Un des grands mérites de l'auteur est qu'il montre et analyse la cohérence du projet global que nourrissait l'Eglise catholique pour la société colombienne au milieu de XXe siècle, tant sur le plan politique (un État confessionnel) qu'économique (un État corporatiste) et culturel (un « hispanisme » catholique et conservateur). L'Etat confessionnel garantissait à l'Église la possibilité de « tout restaurer dans le Christ » et de faire de la Colombie une Cristilandia comme le proclamait, en 1951, le prêtre jésuite Felix Restrepo. L'État corporatiste était la réponse catholique au capitalisme et au socialisme. Quant à l'hispanisme, avec sa triade langue, race et religion, il était considéré comme la meilleure arme culturelle contre la « menace » de l'athéisme « bolchévique et socialiste » et contre la modernité triomphante, anglo-saxonne et protestante, d'après la deuxième guerre mondiale. L'analyse de ce projet global de société, qui prônait le retour à une société théocratique, hiérarchique, organique et corporative, fait de l'ouvrage de Figueroa un bon apport à l'étude de la pensée réactionnaire catholique en Colombie - et de la pensée réactionnaire catholique tout court.
[...]
Nul ne doute qu'au-delà de l'intérêt pour l'histoire de la Colombie, l'ouvrage de H. Figueroa peut être lu comme un épisode, en terres sud-américaines, de la lutte séculaire de l'Église catholique contre une modernité redoutée. Les diverses tentatives de laïcisation des États et les processus de sécularisation de la société ont été considérés par le Vatican, depuis le XIXe siècle, comme le fruit empoisonné d'une longue liste d' « erreurs modernes » : de la Réforme protestante, en passant par les Lumières, jusqu'à l'apostasie sociale et politique de la Révolution (française, mexicaine, bolchevique) et du sécularisme actuel.
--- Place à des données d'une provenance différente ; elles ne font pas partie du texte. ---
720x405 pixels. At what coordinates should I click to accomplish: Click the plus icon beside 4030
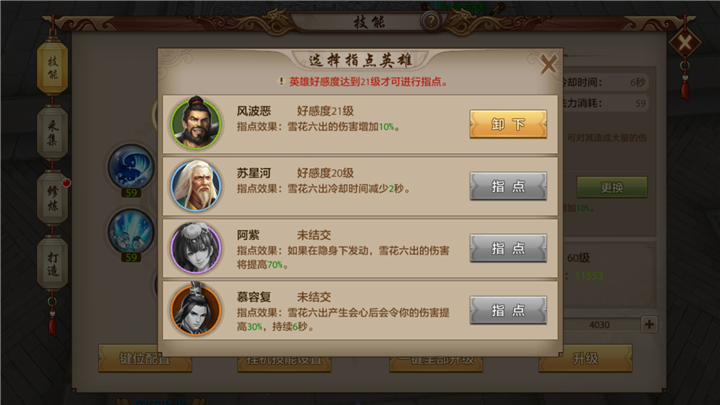(649, 324)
Petit à petit, l'autonomie de l'individu vis-à-vis du domaine religieux s'est accrue dans tous les aspects de la vie, privée et collective, ce que l'Église catholique considère comme une erreur fatale. Pour elle, seule la restauration d'une « société catholique » - dans laquelle la hiérarchie ecclésiastique aurait le droit de décider des principes constitutionnels et des normes fondamentales de la vie collective - peut conduire à un ordre social pacifique, prospère et heureux.